- [Given exercise]
Arrange the lines from the start of the records through the line containing "coord(33,383)", inclusive, as a Markdown table with the columns No. and Content, skipping blank lines. Put the row number under No. and the line under Content.

━━ Stored records ━━

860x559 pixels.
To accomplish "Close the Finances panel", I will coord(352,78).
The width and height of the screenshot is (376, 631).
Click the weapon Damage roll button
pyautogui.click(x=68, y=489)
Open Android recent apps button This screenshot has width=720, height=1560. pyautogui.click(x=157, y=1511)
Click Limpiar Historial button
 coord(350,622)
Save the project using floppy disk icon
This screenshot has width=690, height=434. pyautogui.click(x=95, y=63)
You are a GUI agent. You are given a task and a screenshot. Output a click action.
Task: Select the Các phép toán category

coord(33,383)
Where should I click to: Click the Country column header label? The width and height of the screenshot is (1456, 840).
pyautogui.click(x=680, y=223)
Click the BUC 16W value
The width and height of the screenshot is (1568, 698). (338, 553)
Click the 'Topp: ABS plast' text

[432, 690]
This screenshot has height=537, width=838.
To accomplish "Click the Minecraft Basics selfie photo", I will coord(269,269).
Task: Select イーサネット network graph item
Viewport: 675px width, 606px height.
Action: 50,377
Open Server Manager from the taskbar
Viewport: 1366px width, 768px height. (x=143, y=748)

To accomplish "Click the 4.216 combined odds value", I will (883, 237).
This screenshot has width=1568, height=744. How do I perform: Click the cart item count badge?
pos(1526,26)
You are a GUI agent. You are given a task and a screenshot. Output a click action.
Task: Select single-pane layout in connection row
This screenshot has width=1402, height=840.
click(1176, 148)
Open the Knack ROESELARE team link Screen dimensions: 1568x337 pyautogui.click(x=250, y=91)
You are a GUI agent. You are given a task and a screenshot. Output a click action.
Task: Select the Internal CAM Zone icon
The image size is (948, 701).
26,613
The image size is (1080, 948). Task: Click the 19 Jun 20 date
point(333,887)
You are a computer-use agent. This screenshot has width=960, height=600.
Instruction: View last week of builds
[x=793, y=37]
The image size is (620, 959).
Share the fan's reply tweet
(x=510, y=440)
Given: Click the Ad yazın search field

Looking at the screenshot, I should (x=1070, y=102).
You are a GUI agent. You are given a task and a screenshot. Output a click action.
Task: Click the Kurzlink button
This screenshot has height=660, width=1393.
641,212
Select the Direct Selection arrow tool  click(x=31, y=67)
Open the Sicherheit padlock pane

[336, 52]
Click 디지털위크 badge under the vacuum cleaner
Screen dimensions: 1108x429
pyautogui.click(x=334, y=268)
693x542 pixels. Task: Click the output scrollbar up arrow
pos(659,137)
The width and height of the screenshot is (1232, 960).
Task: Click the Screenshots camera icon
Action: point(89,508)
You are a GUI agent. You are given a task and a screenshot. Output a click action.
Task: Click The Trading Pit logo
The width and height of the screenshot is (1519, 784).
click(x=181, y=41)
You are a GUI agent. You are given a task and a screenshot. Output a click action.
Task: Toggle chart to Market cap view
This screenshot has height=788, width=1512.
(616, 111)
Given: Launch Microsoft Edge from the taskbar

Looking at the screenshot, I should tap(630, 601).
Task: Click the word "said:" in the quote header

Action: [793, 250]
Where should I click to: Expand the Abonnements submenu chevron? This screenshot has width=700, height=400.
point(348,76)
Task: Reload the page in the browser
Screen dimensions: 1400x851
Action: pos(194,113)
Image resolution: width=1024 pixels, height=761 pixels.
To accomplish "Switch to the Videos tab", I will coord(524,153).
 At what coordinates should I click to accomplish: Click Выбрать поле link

━━━

- [Exercise response]
| No. | Content |
|---|---|
| 1 | 860x559 pixels. |
| 2 | To accomplish "Close the Finances panel", I will coord(352,78). |
| 3 | The width and height of the screenshot is (376, 631). |
| 4 | Click the weapon Damage roll button |
| 5 | pyautogui.click(x=68, y=489) |
| 6 | Open Android recent apps button This screenshot has width=720, height=1560. pyautogui.click(x=157, y=1511) |
| 7 | Click Limpiar Historial button |
| 8 |  coord(350,622) |
| 9 | Save the project using floppy disk icon |
| 10 | This screenshot has width=690, height=434. pyautogui.click(x=95, y=63) |
| 11 | You are a GUI agent. You are given a task and a screenshot. Output a click action. |
| 12 | Task: Select the Các phép toán category |
| 13 | coord(33,383) |